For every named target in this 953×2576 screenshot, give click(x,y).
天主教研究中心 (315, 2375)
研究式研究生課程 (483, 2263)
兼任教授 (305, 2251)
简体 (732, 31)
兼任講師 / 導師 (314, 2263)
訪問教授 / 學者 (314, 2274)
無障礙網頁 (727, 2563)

------------------------------------------------------------

YOUR OBJECTIVE: An exact copy of all the entries above is what is needed.

SOLUTION:
For every named target in this 953×2576 screenshot, give click(x,y).
天主教研究中心 (315, 2375)
研究式研究生課程 (483, 2263)
兼任教授 (305, 2251)
简体 (732, 31)
兼任講師 / 導師 (314, 2263)
訪問教授 / 學者 (314, 2274)
無障礙網頁 (727, 2563)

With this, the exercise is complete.